→ **AIM**
Rewrite all the records below, changing each "pixels" to "px" and leaving everything else as it is.

====================

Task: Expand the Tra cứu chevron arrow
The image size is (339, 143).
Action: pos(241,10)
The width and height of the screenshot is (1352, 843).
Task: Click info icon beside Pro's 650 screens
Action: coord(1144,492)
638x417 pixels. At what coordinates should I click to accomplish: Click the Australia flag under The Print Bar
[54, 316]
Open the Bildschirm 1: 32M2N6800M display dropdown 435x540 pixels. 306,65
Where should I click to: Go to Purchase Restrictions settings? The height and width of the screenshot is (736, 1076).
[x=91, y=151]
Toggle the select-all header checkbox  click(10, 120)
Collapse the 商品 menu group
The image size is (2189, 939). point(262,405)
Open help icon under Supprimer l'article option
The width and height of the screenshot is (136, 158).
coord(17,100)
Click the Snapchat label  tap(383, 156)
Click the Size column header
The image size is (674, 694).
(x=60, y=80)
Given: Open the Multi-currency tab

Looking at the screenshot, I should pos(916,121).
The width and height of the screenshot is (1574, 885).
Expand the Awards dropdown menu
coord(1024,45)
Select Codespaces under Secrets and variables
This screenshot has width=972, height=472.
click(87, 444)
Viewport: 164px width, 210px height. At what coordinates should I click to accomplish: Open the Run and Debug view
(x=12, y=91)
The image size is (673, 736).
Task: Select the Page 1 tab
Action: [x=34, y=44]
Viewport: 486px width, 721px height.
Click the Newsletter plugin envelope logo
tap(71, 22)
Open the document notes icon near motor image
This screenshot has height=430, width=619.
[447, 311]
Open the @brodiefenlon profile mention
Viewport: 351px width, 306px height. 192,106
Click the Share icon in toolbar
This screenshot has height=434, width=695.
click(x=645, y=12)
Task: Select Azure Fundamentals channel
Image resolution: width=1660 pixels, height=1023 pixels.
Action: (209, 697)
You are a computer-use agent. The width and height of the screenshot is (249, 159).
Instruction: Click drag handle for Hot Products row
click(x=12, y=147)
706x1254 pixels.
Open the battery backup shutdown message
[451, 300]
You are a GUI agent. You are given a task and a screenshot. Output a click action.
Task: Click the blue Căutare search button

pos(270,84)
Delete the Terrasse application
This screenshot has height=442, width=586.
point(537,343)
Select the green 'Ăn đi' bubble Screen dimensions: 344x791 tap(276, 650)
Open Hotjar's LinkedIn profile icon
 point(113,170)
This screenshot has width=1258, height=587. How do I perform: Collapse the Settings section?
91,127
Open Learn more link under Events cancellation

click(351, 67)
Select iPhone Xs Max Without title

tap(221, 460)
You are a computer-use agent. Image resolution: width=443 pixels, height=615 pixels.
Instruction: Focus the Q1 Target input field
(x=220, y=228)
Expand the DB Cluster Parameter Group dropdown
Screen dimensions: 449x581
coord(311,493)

====================

→ **RESULT OF THIS EXERCISE**
Task: Expand the Tra cứu chevron arrow
The image size is (339, 143).
Action: pos(241,10)
The width and height of the screenshot is (1352, 843).
Task: Click info icon beside Pro's 650 screens
Action: coord(1144,492)
638x417 px. At what coordinates should I click to accomplish: Click the Australia flag under The Print Bar
[54, 316]
Open the Bildschirm 1: 32M2N6800M display dropdown 435x540 px. 306,65
Where should I click to: Go to Purchase Restrictions settings? The height and width of the screenshot is (736, 1076).
[x=91, y=151]
Toggle the select-all header checkbox  click(10, 120)
Collapse the 商品 menu group
The image size is (2189, 939). point(262,405)
Open help icon under Supprimer l'article option
The width and height of the screenshot is (136, 158).
coord(17,100)
Click the Snapchat label  tap(383, 156)
Click the Size column header
The image size is (674, 694).
(x=60, y=80)
Given: Open the Multi-currency tab

Looking at the screenshot, I should pos(916,121).
The width and height of the screenshot is (1574, 885).
Expand the Awards dropdown menu
coord(1024,45)
Select Codespaces under Secrets and variables
This screenshot has width=972, height=472.
click(87, 444)
Viewport: 164px width, 210px height. At what coordinates should I click to accomplish: Open the Run and Debug view
(x=12, y=91)
The image size is (673, 736).
Task: Select the Page 1 tab
Action: [x=34, y=44]
Viewport: 486px width, 721px height.
Click the Newsletter plugin envelope logo
tap(71, 22)
Open the document notes icon near motor image
This screenshot has height=430, width=619.
[447, 311]
Open the @brodiefenlon profile mention
Viewport: 351px width, 306px height. 192,106
Click the Share icon in toolbar
This screenshot has height=434, width=695.
click(x=645, y=12)
Task: Select Azure Fundamentals channel
Image resolution: width=1660 px, height=1023 px.
Action: (209, 697)
You are a computer-use agent. The width and height of the screenshot is (249, 159).
Instruction: Click drag handle for Hot Products row
click(x=12, y=147)
706x1254 px.
Open the battery backup shutdown message
[451, 300]
You are a GUI agent. You are given a task and a screenshot. Output a click action.
Task: Click the blue Căutare search button

pos(270,84)
Delete the Terrasse application
This screenshot has height=442, width=586.
point(537,343)
Select the green 'Ăn đi' bubble Screen dimensions: 344x791 tap(276, 650)
Open Hotjar's LinkedIn profile icon
 point(113,170)
This screenshot has width=1258, height=587. How do I perform: Collapse the Settings section?
91,127
Open Learn more link under Events cancellation

click(351, 67)
Select iPhone Xs Max Without title

tap(221, 460)
You are a computer-use agent. Image resolution: width=443 px, height=615 px.
Instruction: Focus the Q1 Target input field
(x=220, y=228)
Expand the DB Cluster Parameter Group dropdown
Screen dimensions: 449x581
coord(311,493)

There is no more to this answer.